I went with Michelin X-Ice 3 from TireRack. Mounted them on 18" Alzor 628 wheels purchased from ECSTuning. Very happy with ride and performance. Almost didn't want to take off in the spring.


----------



## Yoshiman (Aug 21, 2015)

Hi everyone! New to the forums! I am looking at buying a new S3 and had a quick question. Is it possible to get the car with all season tires? I didn't see that option and I would like to have them for the snowy Minnesota winters. Thanks!


----------



## TripE46 (Feb 23, 2013)

Yoshiman said:


> Hi everyone! New to the forums! I am looking at buying a new S3 and had a quick question. Is it possible to get the car with all season tires? I didn't see that option and I would like to have them for the snowy Minnesota winters. Thanks!

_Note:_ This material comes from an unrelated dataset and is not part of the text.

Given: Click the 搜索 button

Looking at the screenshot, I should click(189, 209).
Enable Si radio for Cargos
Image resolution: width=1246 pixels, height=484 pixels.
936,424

I believe, if you do not get the "performance package", the 18" wheels come with all season tires. If you're buying new, you could probably work that into the deal. When I landed on the car that I wanted, the salesman said "this comes with summer tires installed, is that ok?" I said yes, but I have a feeling that if I said no, he would have said something like "ok we'll throw some all seasons on it then."


----------



## Yoshiman (Aug 21, 2015)

Thanks for the info TripE46. I'm just in the beginning stages of looking. That's something I will definitely ask the dealer. I appreciate the help.


----------



## jitsracer (Jul 26, 2016)

*Fit 17s for the 3*

Have a 2016 S3 w/advanced package with the 19inch rims. 

Did a lot of research w/regards to 17s on the car. 

My mechanic managed confirmed that i can use 17s. 

check it out

image upload no limit


----------



## sgt_cr (Mar 18, 2015)

Flying Tomatoes said:


> I'm selling my stock S3 18s with stock 225/40R18 Continental Contact XT all seasons on them if you're interested. They only have 75 miles on them. You're also local to me.


hey are you still selling them?


----------